Sé lo difícil que es dar cauce al deseo cuando a éste lo circunda el terror y la supervivencia se convierte en la única meta posible. Es la situación en la que, conscientes de ello o no, nos hallamos no la mitad, como se afirma, sino la mayoría de los ciudadanos vascos. Tampoco ignoro que ésta mi invitación a la vida puede ser entendida como una apelación a la ceguera, al olvido, al mirar hacia otro lado. Y no. Lo que trato de reivindicar es la no renuncia a lo que ya casi estamos a punto de olvidar y que sólo se nos ofrece con intermitencias cuando nos alejamos de nuestro entorno cotidiano: el encuentro con nuestra intensidad expoliada. Algo que nada tiene que ver con el acomodo en el terror, sino con la inspiración más alta para acabar con él.

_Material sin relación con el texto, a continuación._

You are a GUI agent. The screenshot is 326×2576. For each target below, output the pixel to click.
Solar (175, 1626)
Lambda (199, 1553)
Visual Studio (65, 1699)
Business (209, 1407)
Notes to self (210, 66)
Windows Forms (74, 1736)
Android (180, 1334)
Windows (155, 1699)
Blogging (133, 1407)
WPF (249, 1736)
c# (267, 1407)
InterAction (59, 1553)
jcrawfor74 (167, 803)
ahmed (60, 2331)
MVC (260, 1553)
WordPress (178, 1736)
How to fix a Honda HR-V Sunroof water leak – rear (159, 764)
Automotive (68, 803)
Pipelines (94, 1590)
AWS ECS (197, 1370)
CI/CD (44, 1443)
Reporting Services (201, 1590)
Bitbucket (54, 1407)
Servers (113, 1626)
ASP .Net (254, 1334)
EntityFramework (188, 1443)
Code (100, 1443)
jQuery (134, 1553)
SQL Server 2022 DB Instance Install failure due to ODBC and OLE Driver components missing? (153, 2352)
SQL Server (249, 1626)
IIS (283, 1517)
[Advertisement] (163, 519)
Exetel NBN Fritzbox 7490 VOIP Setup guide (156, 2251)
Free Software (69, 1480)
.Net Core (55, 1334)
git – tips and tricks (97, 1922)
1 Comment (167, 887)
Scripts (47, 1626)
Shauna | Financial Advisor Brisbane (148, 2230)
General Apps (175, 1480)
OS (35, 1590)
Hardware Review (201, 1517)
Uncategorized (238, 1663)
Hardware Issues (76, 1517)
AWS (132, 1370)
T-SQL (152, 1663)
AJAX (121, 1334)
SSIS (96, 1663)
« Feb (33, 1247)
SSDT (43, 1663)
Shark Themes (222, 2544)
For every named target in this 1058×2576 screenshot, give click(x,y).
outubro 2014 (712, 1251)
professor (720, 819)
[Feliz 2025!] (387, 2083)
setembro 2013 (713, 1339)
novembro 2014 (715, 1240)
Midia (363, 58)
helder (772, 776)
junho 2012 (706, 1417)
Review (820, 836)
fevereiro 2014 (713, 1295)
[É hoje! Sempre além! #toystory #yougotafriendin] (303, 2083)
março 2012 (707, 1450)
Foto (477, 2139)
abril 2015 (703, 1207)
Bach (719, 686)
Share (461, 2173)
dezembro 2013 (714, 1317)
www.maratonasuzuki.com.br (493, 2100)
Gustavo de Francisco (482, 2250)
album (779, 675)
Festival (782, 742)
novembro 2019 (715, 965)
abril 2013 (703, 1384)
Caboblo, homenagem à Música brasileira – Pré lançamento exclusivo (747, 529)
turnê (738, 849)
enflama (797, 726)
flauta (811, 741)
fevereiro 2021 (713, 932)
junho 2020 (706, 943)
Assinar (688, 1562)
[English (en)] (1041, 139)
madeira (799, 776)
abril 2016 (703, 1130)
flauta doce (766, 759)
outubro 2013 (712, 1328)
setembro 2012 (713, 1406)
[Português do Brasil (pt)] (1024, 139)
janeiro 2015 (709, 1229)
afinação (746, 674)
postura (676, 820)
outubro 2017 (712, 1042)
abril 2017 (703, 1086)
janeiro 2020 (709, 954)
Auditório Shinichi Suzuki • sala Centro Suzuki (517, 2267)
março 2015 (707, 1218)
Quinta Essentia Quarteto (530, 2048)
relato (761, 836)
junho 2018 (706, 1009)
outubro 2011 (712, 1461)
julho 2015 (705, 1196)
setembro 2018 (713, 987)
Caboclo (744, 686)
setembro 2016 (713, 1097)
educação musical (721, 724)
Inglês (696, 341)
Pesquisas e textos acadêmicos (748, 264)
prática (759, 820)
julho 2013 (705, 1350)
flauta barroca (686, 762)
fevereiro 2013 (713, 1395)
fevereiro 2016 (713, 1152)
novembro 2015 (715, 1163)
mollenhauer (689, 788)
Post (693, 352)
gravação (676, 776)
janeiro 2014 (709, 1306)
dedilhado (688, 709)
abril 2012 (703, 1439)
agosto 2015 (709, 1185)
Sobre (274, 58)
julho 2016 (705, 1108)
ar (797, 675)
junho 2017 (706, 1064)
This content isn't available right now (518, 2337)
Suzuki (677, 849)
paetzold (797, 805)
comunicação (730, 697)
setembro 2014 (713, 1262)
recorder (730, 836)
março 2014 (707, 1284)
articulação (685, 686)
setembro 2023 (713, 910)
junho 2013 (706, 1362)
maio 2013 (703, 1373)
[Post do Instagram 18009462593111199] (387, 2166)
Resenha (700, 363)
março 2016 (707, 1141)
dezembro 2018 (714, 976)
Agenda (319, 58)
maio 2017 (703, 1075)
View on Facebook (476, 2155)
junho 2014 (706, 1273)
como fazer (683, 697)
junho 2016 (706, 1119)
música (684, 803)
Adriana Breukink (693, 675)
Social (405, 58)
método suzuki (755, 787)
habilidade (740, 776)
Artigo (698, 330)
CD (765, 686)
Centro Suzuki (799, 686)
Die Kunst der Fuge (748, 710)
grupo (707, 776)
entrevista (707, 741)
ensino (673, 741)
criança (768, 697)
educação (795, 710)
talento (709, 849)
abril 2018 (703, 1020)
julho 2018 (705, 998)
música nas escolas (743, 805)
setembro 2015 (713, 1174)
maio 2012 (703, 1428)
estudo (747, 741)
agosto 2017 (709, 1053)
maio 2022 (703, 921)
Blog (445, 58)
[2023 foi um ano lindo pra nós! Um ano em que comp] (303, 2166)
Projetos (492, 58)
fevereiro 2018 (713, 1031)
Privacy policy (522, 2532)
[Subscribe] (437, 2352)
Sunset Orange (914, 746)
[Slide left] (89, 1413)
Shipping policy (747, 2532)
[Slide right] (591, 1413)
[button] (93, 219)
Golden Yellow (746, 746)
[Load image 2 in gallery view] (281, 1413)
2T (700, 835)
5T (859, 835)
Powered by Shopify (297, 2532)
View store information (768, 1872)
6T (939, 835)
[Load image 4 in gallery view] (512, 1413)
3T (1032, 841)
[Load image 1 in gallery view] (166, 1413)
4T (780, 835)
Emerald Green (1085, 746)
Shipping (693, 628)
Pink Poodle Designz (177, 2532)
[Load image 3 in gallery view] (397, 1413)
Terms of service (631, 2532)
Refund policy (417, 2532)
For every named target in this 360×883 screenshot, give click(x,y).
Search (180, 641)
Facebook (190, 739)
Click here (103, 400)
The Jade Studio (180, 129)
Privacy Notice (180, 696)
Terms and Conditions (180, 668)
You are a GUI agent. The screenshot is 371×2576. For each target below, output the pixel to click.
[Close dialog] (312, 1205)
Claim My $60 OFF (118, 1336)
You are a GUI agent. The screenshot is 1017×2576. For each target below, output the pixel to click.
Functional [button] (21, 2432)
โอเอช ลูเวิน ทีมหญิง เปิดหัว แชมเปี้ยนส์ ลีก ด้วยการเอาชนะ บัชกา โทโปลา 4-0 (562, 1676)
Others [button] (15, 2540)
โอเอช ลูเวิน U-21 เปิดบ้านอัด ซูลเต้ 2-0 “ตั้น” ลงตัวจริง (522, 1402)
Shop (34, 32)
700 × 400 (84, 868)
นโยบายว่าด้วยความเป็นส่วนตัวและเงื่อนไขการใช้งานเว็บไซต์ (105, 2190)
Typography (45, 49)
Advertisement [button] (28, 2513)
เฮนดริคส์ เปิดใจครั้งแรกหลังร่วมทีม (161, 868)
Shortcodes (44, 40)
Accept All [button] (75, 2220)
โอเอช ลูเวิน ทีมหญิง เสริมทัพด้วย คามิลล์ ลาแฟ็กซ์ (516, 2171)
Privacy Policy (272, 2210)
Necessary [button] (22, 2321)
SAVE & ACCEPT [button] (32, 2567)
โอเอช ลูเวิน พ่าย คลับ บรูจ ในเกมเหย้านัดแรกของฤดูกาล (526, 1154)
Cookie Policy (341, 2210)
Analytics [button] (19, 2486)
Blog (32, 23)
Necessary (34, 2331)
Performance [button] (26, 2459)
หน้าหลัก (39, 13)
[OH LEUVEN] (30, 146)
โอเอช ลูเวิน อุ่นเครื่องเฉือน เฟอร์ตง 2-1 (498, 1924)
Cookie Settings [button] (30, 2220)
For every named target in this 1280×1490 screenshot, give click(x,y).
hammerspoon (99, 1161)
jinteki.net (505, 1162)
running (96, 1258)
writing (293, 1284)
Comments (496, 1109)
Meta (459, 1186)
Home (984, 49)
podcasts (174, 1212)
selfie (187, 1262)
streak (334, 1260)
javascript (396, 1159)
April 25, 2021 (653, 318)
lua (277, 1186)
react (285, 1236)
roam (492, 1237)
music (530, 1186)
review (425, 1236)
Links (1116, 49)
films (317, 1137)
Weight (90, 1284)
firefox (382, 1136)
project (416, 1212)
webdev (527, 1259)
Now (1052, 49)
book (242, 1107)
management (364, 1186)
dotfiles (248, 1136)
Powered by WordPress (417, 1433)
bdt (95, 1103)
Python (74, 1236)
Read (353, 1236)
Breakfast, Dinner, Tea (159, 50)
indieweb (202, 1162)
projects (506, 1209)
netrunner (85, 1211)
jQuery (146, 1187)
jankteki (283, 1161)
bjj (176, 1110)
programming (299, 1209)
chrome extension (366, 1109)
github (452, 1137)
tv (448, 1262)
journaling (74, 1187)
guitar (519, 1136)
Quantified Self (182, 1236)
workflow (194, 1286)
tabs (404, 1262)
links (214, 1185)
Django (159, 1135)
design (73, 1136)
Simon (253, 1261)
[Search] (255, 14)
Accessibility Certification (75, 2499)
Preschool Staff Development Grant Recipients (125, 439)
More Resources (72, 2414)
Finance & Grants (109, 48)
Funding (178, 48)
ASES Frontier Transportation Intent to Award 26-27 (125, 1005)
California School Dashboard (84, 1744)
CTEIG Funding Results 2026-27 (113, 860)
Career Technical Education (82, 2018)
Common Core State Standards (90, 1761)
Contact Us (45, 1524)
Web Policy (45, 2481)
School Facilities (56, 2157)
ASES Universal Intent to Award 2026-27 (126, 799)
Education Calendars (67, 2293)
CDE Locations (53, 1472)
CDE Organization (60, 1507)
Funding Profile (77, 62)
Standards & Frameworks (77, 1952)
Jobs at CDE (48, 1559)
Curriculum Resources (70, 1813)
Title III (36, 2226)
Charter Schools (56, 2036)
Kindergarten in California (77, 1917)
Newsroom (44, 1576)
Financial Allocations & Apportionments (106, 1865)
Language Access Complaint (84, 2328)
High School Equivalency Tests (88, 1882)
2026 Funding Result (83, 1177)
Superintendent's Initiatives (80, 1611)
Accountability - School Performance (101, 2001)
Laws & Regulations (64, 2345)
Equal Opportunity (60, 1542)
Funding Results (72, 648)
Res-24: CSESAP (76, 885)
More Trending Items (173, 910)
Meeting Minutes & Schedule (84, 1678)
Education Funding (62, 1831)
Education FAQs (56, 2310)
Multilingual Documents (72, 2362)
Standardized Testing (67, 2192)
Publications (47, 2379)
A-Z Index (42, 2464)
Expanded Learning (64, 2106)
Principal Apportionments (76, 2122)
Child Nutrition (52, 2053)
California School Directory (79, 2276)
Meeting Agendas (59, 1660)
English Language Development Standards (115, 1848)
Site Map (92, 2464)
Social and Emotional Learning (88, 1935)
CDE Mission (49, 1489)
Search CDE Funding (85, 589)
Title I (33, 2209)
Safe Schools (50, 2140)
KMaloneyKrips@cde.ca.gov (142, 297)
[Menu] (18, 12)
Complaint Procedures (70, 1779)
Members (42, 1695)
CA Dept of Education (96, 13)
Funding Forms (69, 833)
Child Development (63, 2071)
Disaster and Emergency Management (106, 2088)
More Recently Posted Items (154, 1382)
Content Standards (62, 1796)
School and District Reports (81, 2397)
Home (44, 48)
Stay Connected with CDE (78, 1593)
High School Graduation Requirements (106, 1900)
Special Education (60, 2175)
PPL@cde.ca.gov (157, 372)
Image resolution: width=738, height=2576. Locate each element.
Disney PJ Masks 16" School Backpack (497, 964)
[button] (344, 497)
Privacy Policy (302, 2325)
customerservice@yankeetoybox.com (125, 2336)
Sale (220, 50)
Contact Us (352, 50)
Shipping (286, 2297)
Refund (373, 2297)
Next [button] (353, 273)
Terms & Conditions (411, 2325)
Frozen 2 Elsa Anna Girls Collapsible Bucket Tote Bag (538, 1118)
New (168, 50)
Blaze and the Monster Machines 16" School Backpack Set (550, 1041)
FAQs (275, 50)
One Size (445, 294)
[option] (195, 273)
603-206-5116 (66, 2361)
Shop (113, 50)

En esa noche estival en que las estrellas absorbían el salitre, en el silencio de un paseo por los jardines de Monticello, nos abordó de pronto el reconocimiento de una pérdida. Era el aroma de una felicidad casi olvidada que ya no sabríamos localizar, porque no era un recuerdo, sino su huella desfigurada. Pero era real y ansiamos lo que podría encerrar. Si nos es lícito hablar de una memoria prospectiva, que apunta hacia el futuro, esa huella feliz es su promesa y ha de ser un programa. Es por ella y con ella por lo que ha de merecer la pena luchar.